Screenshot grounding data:
# # #

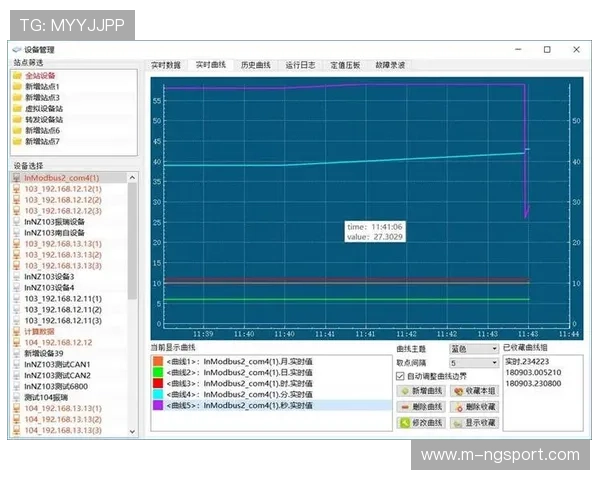
Task: Select the 新增站点6 station in tree
Action: tap(42, 130)
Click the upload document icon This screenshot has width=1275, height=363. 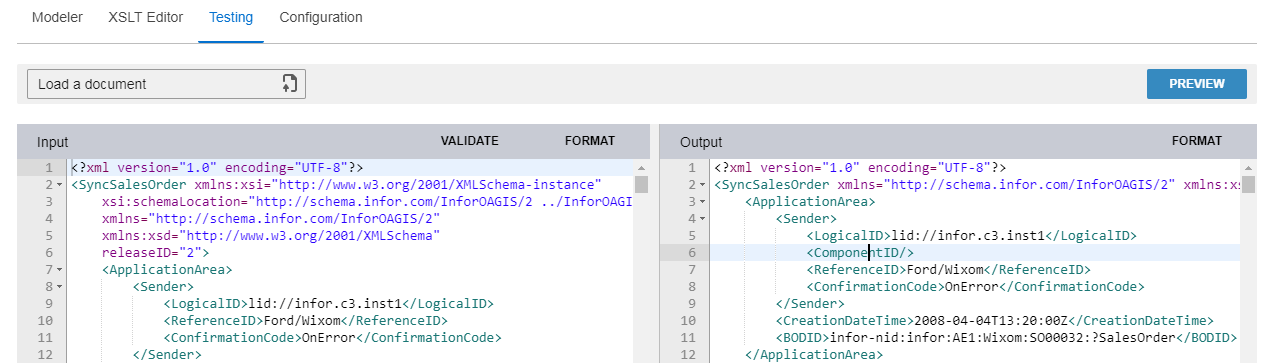(x=290, y=84)
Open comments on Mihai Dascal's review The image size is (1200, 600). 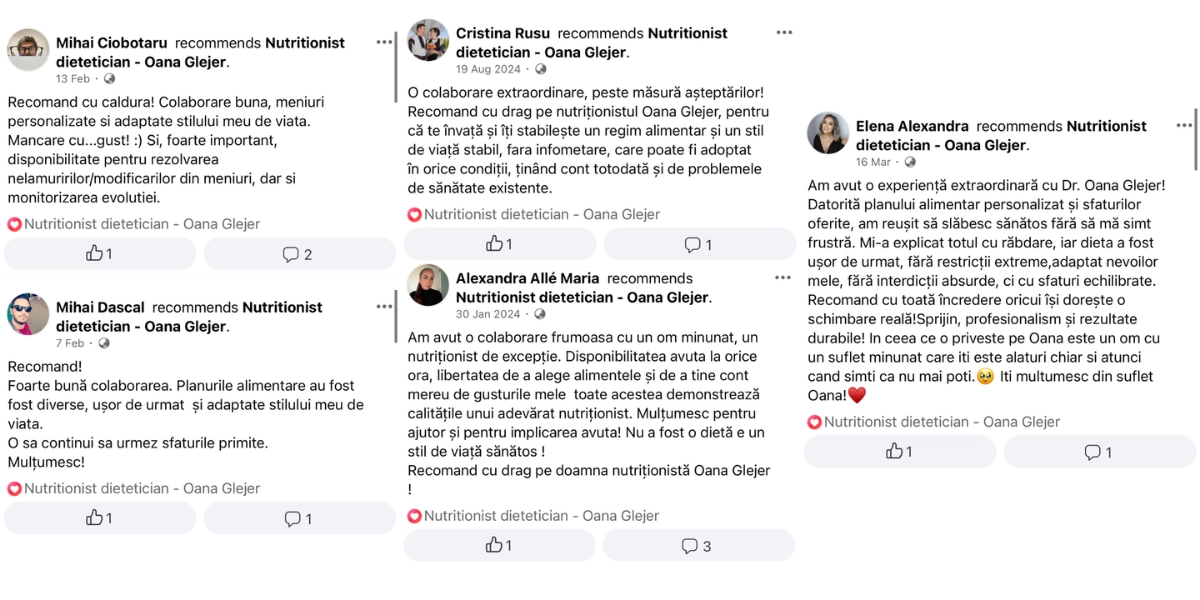[298, 518]
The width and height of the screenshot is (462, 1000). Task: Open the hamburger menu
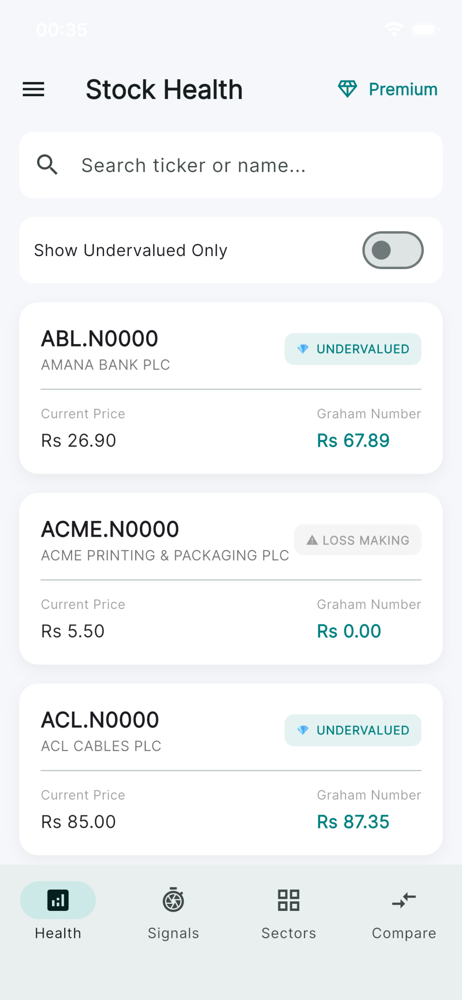click(33, 89)
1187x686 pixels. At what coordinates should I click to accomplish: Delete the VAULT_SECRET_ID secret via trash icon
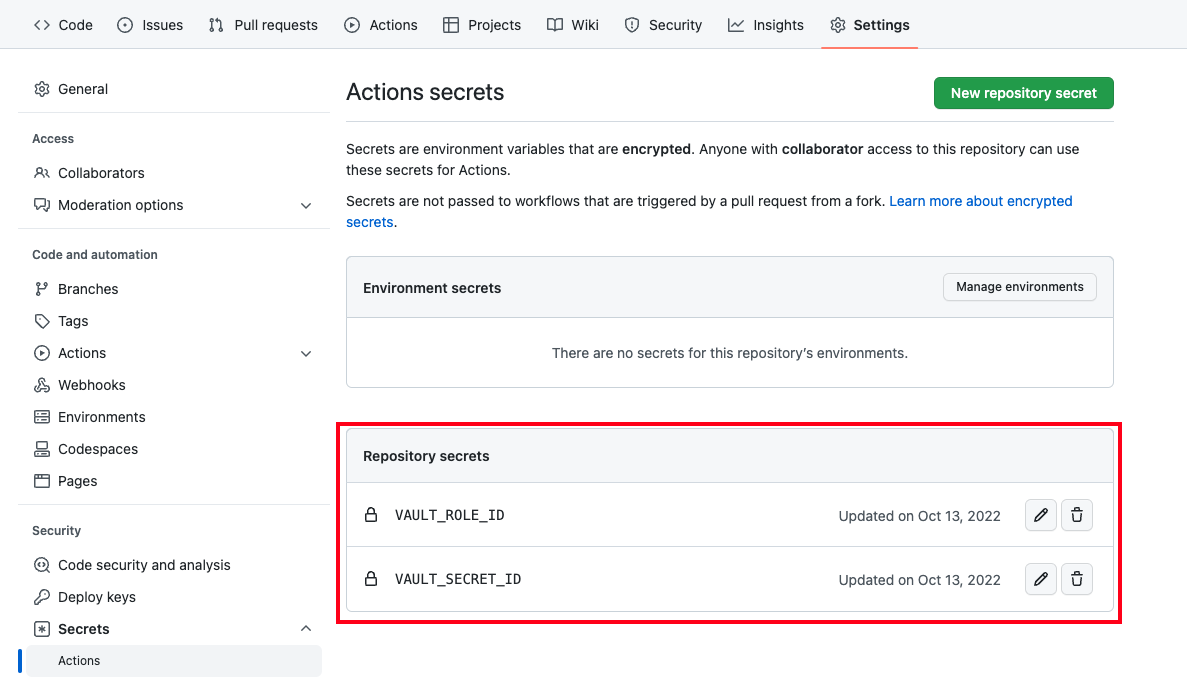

# # #

=== Aim of the exercise ===
Print exactly the lines between the line containing "The width and" and the last line of the entries above, including both, and nothing besides; skip the pictures.

=== Solution for this problem ===
The width and height of the screenshot is (462, 1000). Task: Open the hamburger menu
click(33, 89)
1187x686 pixels. At what coordinates should I click to accomplish: Delete the VAULT_SECRET_ID secret via trash icon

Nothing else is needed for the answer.